*SUPPLIED PASSAGE*
□ □ □ □

- Born: September 2, 1929 (age 96) Trieste, Italy
- Education: University of Buenos Aires, Argentina (Ph.D. in 1952)
- Known for: Solar cosmic rays, Theory of earth’s radiation belts, Neural networks for pitch processing, Foundations of information theory
- Awards: AGU Fellow (1977), AAAS (1980), Edward A. Flinn III Award of the AGU (2000), Recipient of the medal "100 Years of International Geophysics" of the former Soviet Academy of Sciences (awarded to 100 geophysicists worldwide), NASA four Group Achievement Awards, Galileo Mission
- Scientific career
- Fields: Space physics, Psychoacoustics, Information theory
- Workplaces: University of Alaska-Fairbanks

= Juan Gualterio Roederer =

Juan G. Roederer is a professor of physics emeritus at the University of Alaska Fairbanks (UAF). His research fields are space physics, psychoacoustics, science policy and information theory. He conducted pioneering research on solar cosmic rays, on the theory of earth's radiation belts, neural networks for pitch processing, and currently on the foundations of information theory. He is also an accomplished organist.

== Career ==

Roederer was born in Trieste, Italy, on September 2, 1929. He lived as a child in Vienna, Austria, where he went to primary school. In 1939 his family emigrated to Argentina where he completed his education. In high school he met physicist Beatriz Cougnet who would become his wife and research partner.

□ □ □ □

*PROVIDED MATERIAL*
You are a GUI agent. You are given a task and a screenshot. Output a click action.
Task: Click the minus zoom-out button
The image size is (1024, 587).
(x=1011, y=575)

□ □ □ □

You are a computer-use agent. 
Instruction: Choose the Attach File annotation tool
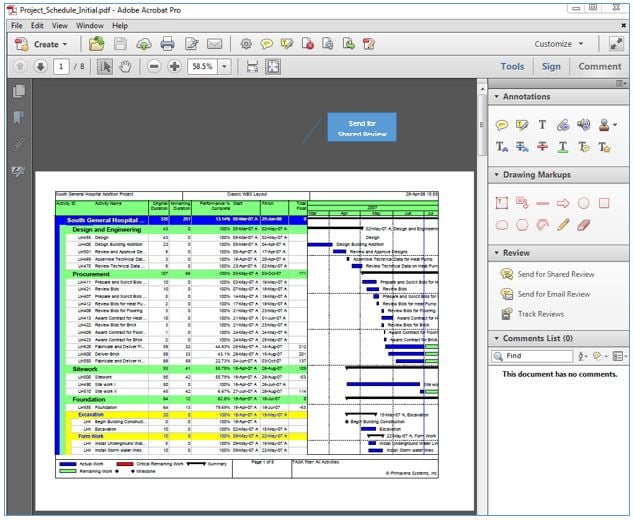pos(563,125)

□ □ □ □

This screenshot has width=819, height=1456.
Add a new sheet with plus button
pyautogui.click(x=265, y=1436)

□ □ □ □

*AIM*
Write out the entire Juan G. Roederer biography, reproducing every line without change.

*SOLUTION TO THIS PROBLEM*
- Born: September 2, 1929 (age 96) Trieste, Italy
- Education: University of Buenos Aires, Argentina (Ph.D. in 1952)
- Known for: Solar cosmic rays, Theory of earth’s radiation belts, Neural networks for pitch processing, Foundations of information theory
- Awards: AGU Fellow (1977), AAAS (1980), Edward A. Flinn III Award of the AGU (2000), Recipient of the medal "100 Years of International Geophysics" of the former Soviet Academy of Sciences (awarded to 100 geophysicists worldwide), NASA four Group Achievement Awards, Galileo Mission
- Scientific career
- Fields: Space physics, Psychoacoustics, Information theory
- Workplaces: University of Alaska-Fairbanks

= Juan Gualterio Roederer =

Juan G. Roederer is a professor of physics emeritus at the University of Alaska Fairbanks (UAF). His research fields are space physics, psychoacoustics, science policy and information theory. He conducted pioneering research on solar cosmic rays, on the theory of earth's radiation belts, neural networks for pitch processing, and currently on the foundations of information theory. He is also an accomplished organist.

== Career ==

Roederer was born in Trieste, Italy, on September 2, 1929. He lived as a child in Vienna, Austria, where he went to primary school. In 1939 his family emigrated to Argentina where he completed his education. In high school he met physicist Beatriz Cougnet who would become his wife and research partner.